* **Data**:
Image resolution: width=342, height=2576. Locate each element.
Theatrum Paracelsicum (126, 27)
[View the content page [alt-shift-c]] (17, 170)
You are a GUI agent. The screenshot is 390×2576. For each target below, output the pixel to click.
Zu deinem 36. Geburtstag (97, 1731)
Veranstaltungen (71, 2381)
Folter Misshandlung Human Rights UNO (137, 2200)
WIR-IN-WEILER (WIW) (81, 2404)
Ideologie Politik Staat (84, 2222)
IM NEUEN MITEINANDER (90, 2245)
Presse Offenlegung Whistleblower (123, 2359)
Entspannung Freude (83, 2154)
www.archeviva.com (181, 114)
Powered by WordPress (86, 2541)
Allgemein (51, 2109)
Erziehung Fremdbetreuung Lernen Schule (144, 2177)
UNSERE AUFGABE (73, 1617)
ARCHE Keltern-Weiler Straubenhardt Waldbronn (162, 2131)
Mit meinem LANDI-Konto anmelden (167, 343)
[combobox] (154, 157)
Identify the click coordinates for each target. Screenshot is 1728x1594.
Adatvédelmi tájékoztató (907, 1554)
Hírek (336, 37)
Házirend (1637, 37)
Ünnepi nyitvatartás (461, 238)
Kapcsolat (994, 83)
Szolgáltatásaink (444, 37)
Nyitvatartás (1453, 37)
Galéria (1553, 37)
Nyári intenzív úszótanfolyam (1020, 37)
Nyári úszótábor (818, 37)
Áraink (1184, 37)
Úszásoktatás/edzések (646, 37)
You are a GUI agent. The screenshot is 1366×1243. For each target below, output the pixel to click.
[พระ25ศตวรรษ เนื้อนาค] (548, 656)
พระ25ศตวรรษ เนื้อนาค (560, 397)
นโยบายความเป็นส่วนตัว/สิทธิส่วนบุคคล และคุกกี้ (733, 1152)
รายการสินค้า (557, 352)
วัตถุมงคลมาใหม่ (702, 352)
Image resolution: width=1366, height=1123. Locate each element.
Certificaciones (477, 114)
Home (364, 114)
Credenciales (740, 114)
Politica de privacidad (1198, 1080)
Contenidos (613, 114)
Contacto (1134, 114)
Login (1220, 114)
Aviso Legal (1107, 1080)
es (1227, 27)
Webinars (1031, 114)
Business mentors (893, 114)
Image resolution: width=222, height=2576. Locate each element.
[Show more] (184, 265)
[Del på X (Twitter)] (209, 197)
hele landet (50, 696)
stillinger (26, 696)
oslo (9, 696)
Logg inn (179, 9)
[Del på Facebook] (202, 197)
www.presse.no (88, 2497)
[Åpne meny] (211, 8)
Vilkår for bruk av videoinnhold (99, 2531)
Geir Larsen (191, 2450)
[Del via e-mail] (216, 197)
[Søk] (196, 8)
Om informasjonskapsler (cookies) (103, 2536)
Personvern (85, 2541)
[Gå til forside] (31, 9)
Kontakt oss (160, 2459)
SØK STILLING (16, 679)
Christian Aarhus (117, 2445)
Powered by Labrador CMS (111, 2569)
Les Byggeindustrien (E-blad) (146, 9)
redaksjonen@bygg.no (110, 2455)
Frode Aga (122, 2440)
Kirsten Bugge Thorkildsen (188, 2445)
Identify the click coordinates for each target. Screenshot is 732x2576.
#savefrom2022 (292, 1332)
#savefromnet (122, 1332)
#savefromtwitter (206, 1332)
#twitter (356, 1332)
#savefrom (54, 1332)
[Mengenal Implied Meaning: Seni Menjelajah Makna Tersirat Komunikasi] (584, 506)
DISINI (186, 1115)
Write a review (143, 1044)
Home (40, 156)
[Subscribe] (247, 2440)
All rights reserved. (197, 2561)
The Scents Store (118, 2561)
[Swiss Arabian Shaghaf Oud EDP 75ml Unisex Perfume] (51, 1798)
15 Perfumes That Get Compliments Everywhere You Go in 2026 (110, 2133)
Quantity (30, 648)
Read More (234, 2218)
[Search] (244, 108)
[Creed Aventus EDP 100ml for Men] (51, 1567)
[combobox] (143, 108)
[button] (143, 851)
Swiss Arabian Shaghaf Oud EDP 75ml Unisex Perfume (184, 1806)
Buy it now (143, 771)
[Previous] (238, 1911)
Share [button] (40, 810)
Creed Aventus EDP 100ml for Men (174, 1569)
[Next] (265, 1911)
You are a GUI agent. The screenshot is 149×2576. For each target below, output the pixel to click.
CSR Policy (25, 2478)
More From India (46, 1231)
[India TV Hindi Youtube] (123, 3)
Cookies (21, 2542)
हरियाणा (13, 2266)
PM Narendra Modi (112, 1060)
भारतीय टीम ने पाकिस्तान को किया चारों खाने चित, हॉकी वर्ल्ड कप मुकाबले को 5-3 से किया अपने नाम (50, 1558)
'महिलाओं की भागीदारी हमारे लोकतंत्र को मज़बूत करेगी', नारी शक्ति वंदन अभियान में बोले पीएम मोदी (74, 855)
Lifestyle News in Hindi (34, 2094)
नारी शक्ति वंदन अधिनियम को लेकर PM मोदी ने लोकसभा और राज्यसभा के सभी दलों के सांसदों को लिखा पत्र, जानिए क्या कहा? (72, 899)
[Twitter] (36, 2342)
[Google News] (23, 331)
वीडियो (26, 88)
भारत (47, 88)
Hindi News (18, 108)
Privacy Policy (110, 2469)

* **To do**: The required answer is a single number: the count of lines in the entries that hold the string "Nyári".

* **Response to this exercise**: 2